We are currently in the middle of switching from Follett Destiny to AccessIt, so my brain is a mess of to-dos about data to check and settings to update and things that I need to make sure work before students leave (our seniors only have a week left!). So, here are some short and sweet things that have worked well for me this semester. The first is very practical, and the last two deal with how we help students relate to and understand the research process. I hope you’ll find these useful, and if you’ve had any small successes this year, please share them in the comments!
Zip Ties are the Secret to Successful Charging Stations
I wanted to create a charging station for students – partly because I knew it would be useful and partly because I was tired of students unplugging my things in order to plug in their own. I bought a cute little wooden device storage thing and all the necessary cords for laptops and smart phones, set it up, and within 2 days both of the iPhone chargers had walked away (Android users are not so immoral as to steal the charger, it seems). Despite many pleas, the cord never walked back. So I bought a new, completely wire stand, a few new cords, and a giant pack of zip ties. Now all the cords are not only labeled but also zip-tied to the station. It’s been a few months and nothing has walked off. It’s not as pretty as my original idea, but I’ll take the functionality any day. I still have a few laptop chargers students can check out, but students also know they can leave the laptop to charge when they go to lunch.

Working Knowledge & The Great British Bake-Off
I talked in my last post about using the 1 minute test to see if students had a working knowledge of a topic before we move on to deeper searching. I still use that, but I’ve realized that students need an example of what working knowledge is and why it’s important. So I’m comparing it to the Technical Challenge on Great British Bake-Off. In order to complete a technical challenge for, say, cookies, the bakers have to know at least the basic steps and ingredients for baking cookies – they need a working knowledge of cookie baking. This working knowledge doesn’t mean they are experts in cookies, but they can at least pull from their basic knowledge in order to move forward. Research is a technical challenge – you have to know some basics before you can start putting pieces together to search.
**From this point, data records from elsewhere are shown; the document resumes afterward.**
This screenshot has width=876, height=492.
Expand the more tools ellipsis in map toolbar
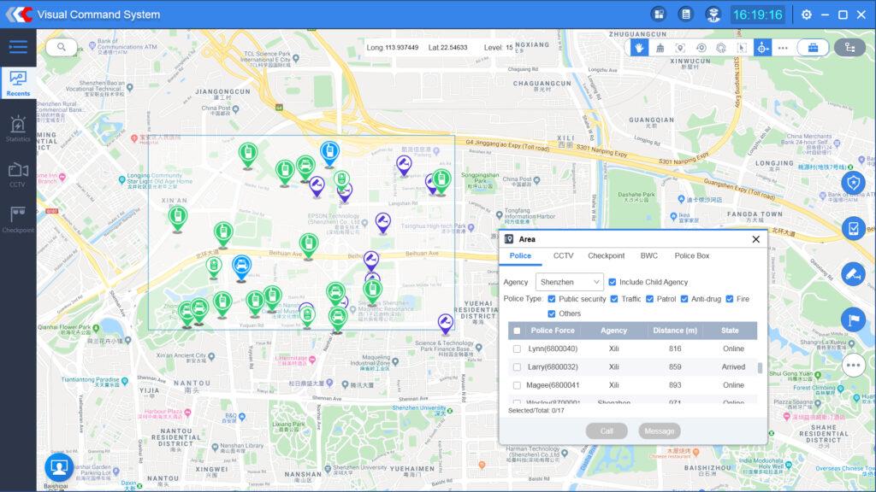click(x=783, y=48)
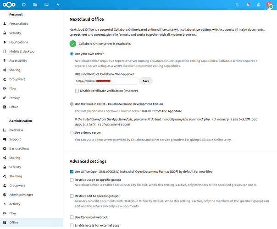Click the Save button next to URL
This screenshot has height=229, width=277.
pos(146,81)
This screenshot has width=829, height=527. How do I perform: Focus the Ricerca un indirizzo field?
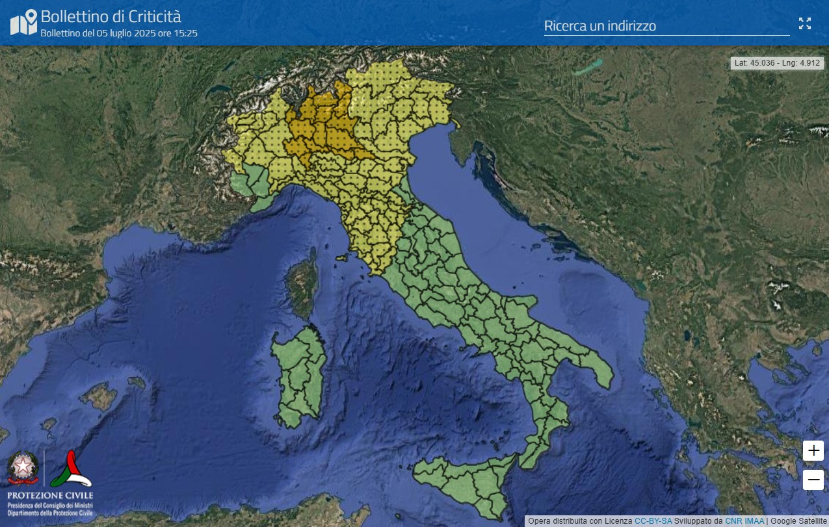click(666, 26)
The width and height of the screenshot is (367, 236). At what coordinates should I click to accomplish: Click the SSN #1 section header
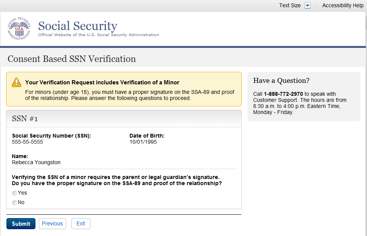[25, 119]
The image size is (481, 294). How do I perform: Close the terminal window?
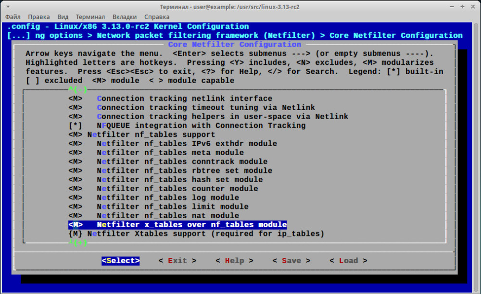[x=472, y=7]
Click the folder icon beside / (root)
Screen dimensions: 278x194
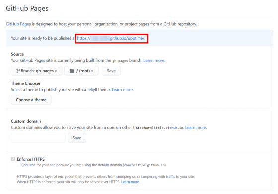[72, 71]
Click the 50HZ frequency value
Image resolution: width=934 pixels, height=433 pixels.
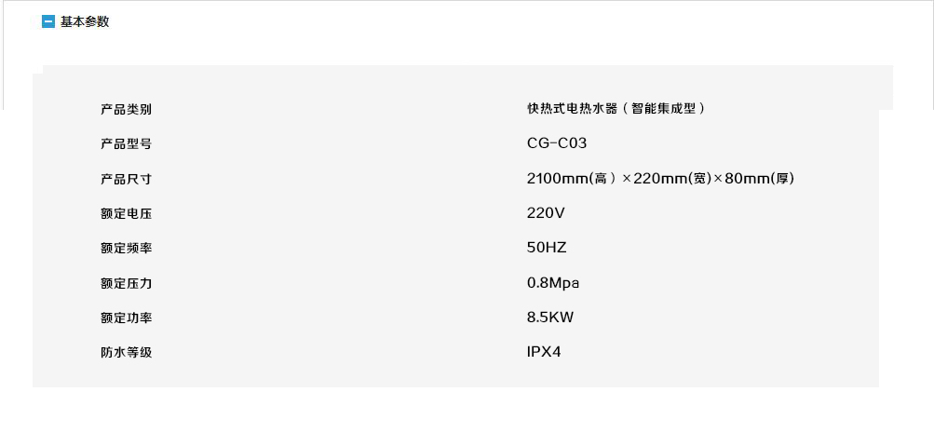click(547, 248)
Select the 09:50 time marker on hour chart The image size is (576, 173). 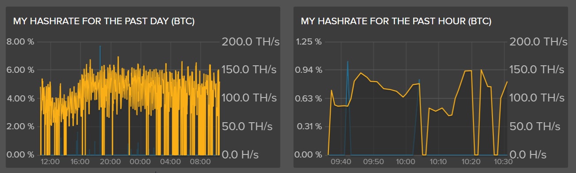coord(373,162)
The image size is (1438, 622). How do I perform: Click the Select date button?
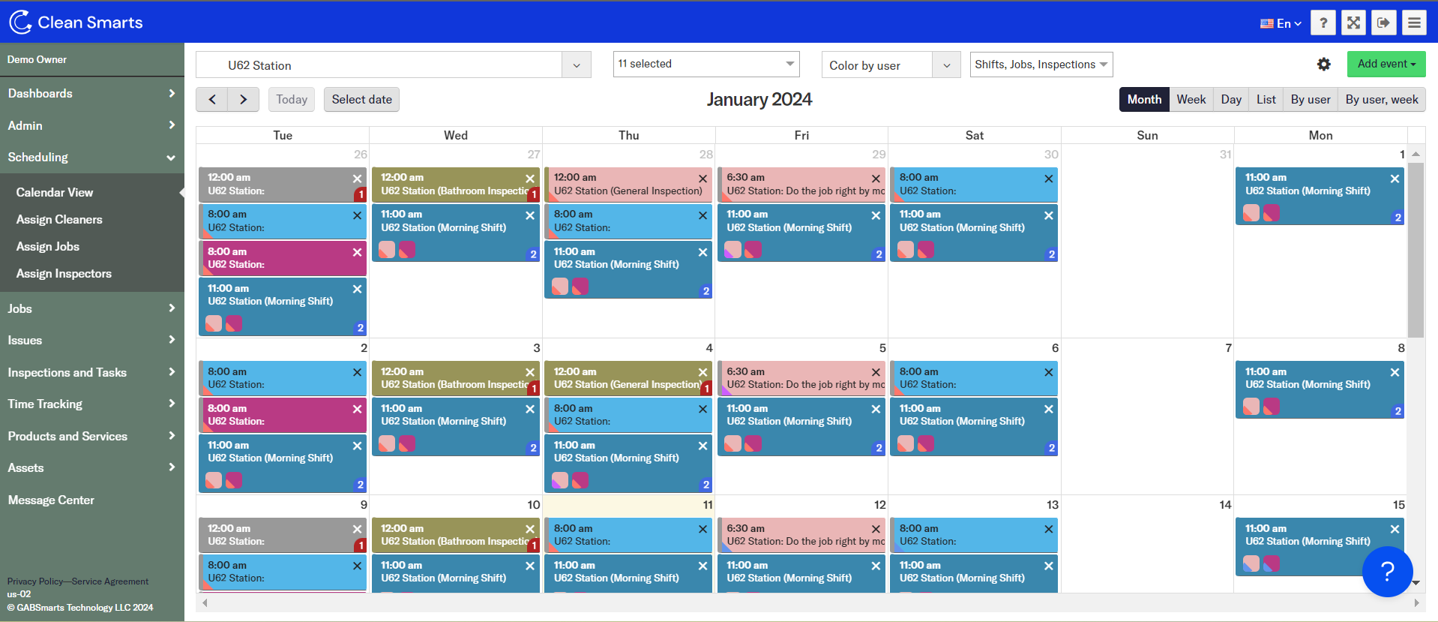tap(361, 100)
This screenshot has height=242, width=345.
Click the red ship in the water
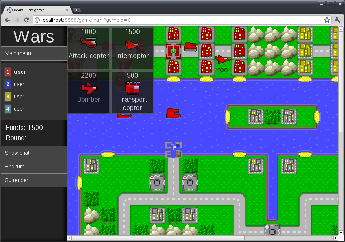[173, 113]
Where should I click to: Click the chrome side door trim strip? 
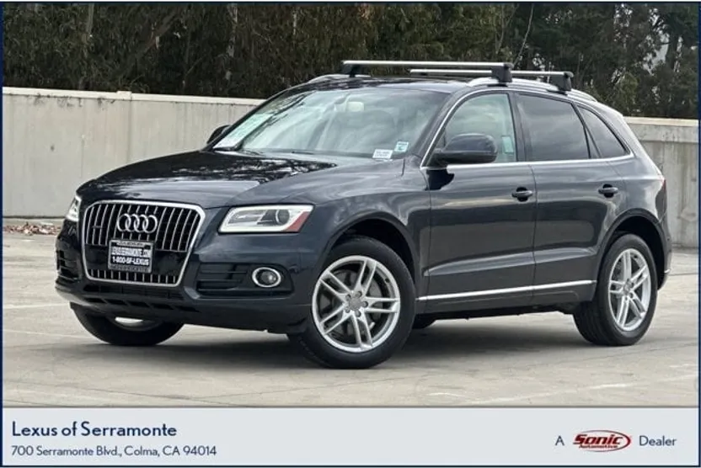click(506, 290)
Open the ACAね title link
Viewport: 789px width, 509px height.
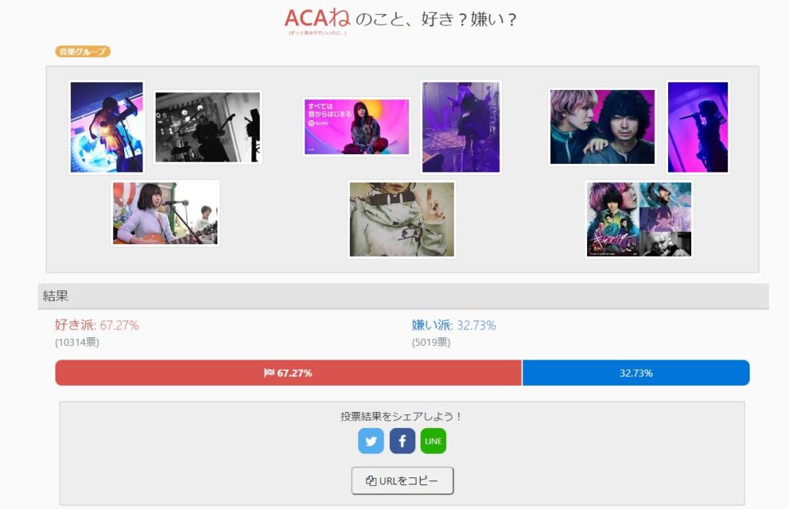317,18
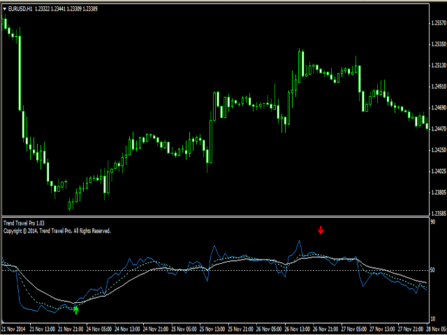This screenshot has height=335, width=447.
Task: Click the Trend Travel Pro copyright notice
Action: coord(57,231)
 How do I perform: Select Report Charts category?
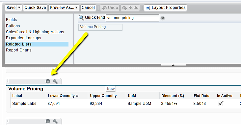tap(18, 50)
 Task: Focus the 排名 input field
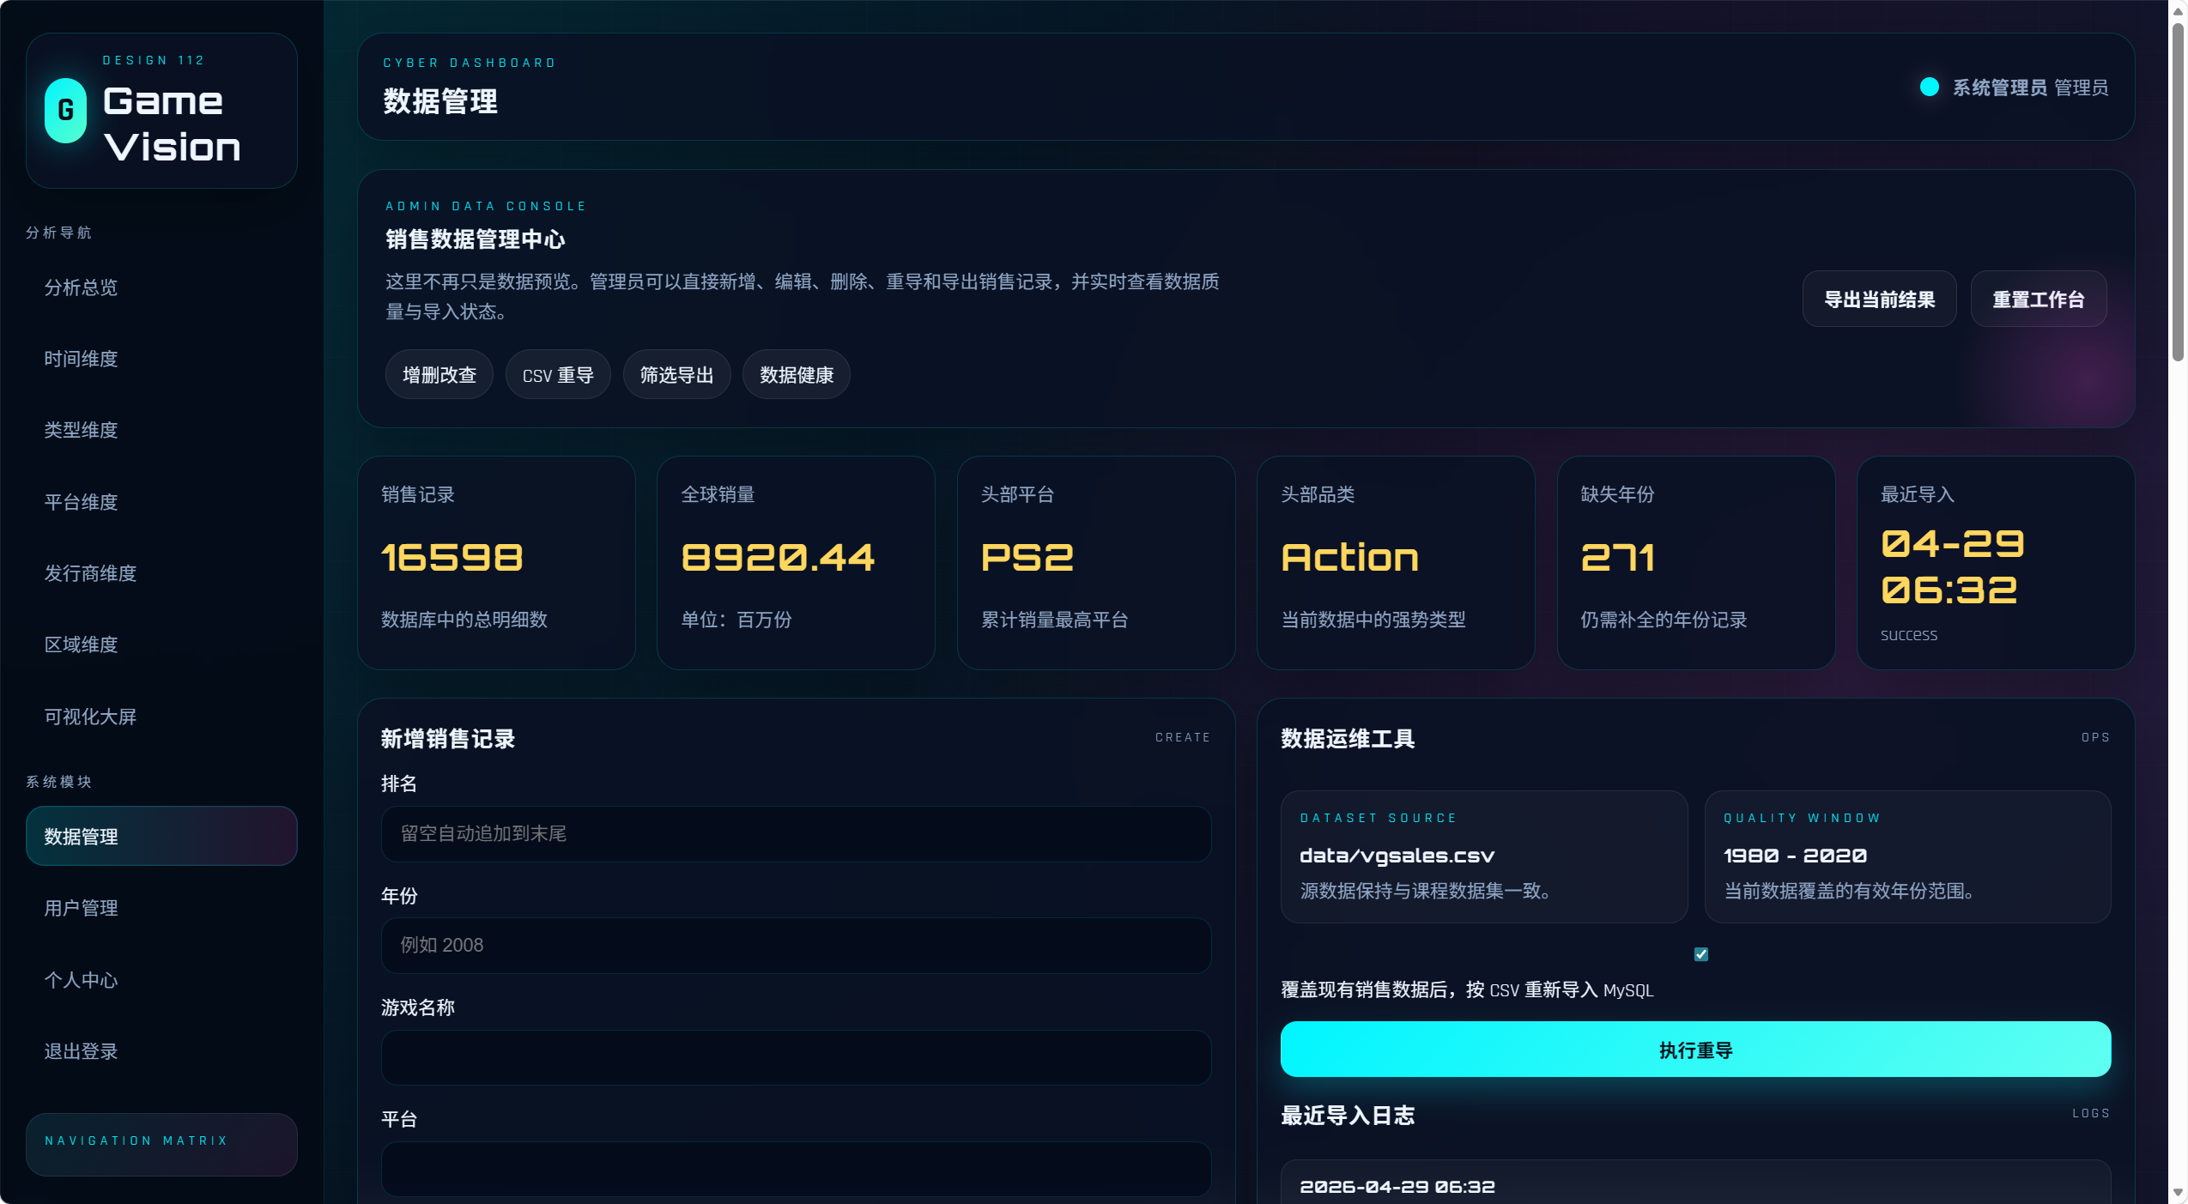pyautogui.click(x=796, y=833)
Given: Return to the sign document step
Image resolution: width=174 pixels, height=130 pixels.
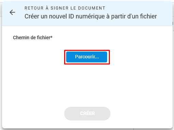Looking at the screenshot, I should (x=65, y=8).
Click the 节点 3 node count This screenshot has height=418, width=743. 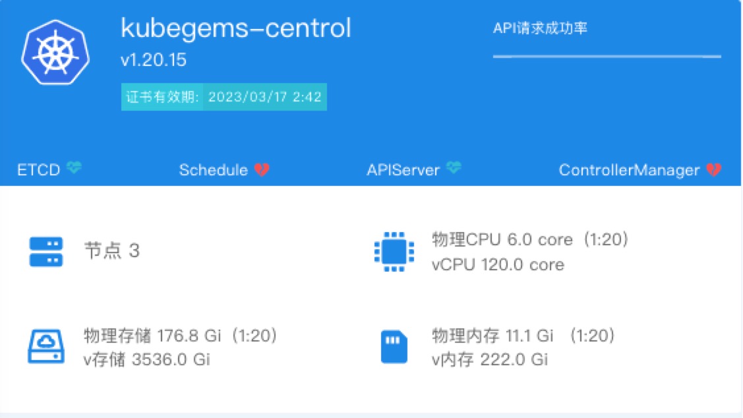click(112, 251)
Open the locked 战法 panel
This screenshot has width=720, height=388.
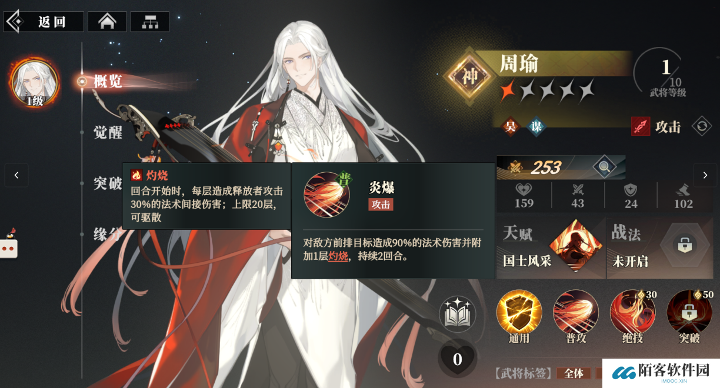[x=660, y=247]
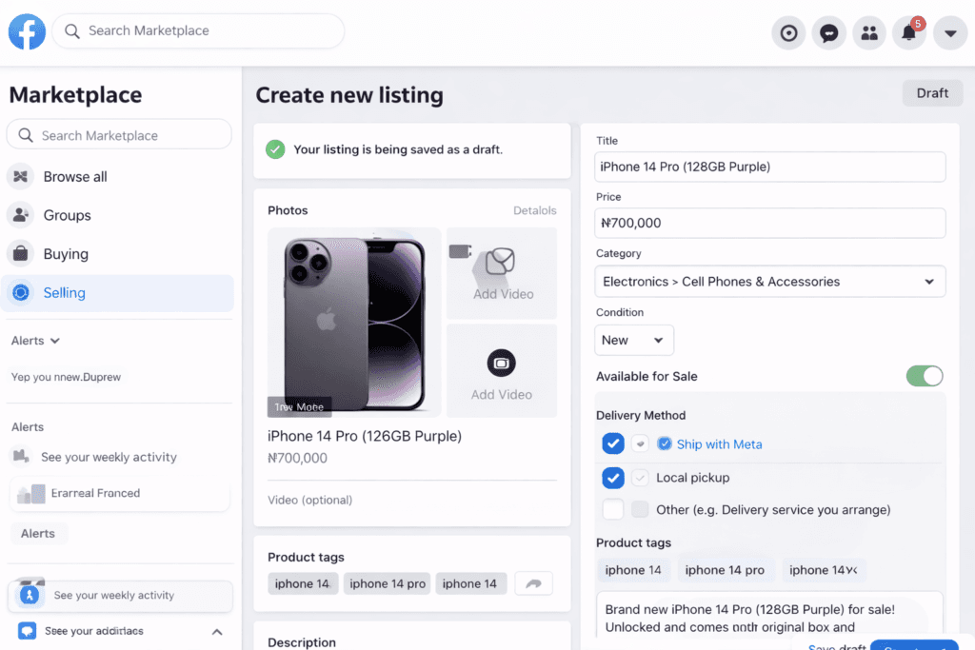This screenshot has height=650, width=975.
Task: Open Messenger chats icon
Action: 828,31
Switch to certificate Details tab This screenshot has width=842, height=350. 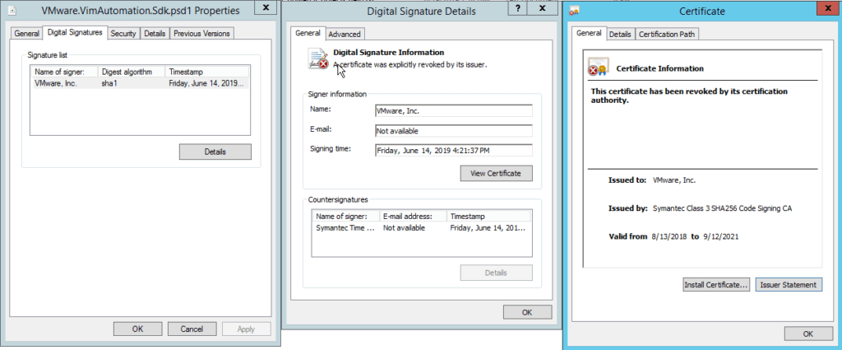620,34
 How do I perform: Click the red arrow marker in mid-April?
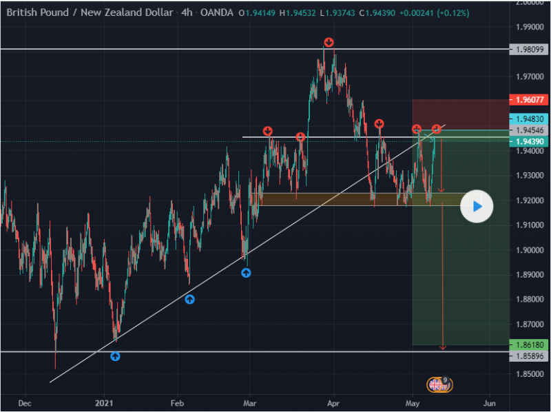(379, 124)

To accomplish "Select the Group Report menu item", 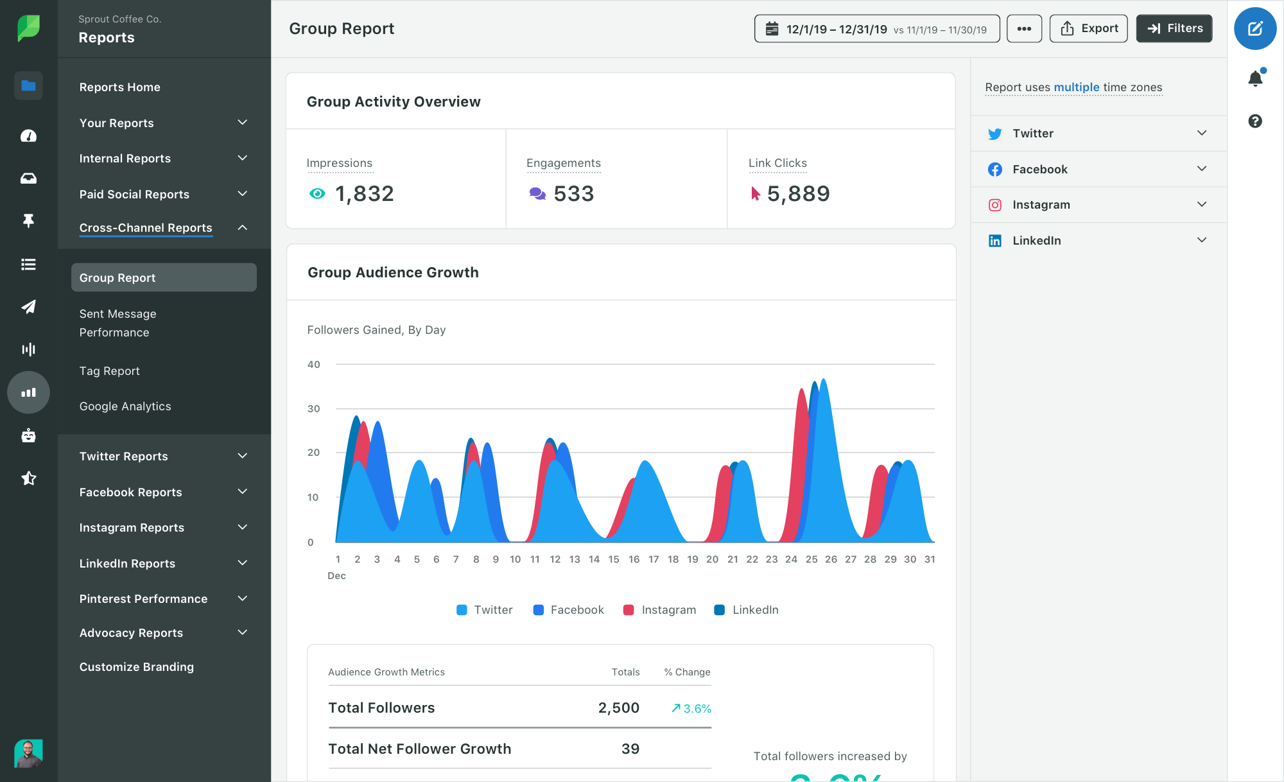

Databases are Your Friend Who Only Posts Memes
We’ve all been dealing with the concept of container collapse and our AISL colleagues have shared lots of useful activities to help students understand containers, so this is just one more to add to the list. As much as I talk about it, my students (and even a few teachers) still have trouble seeing databases as aggregators and not creators of information. So like much of my instruction in recent years , I found myself pulling from social media to create an example again (subject headings are the OG hashtags, anyone?). Databases are that friend of yours that never posts anything original on their social media and only shares memes. Your friend didn’t even create the memes – they just found them somewhere else and posted them because they wanted others to see them too. Databases are not influencers – they are not content creators who come up with the new TikTok trend. All they do is share it when it comes along, and they just happen to be sharing things from newspapers, magazines, journals, books, and encyclopedias.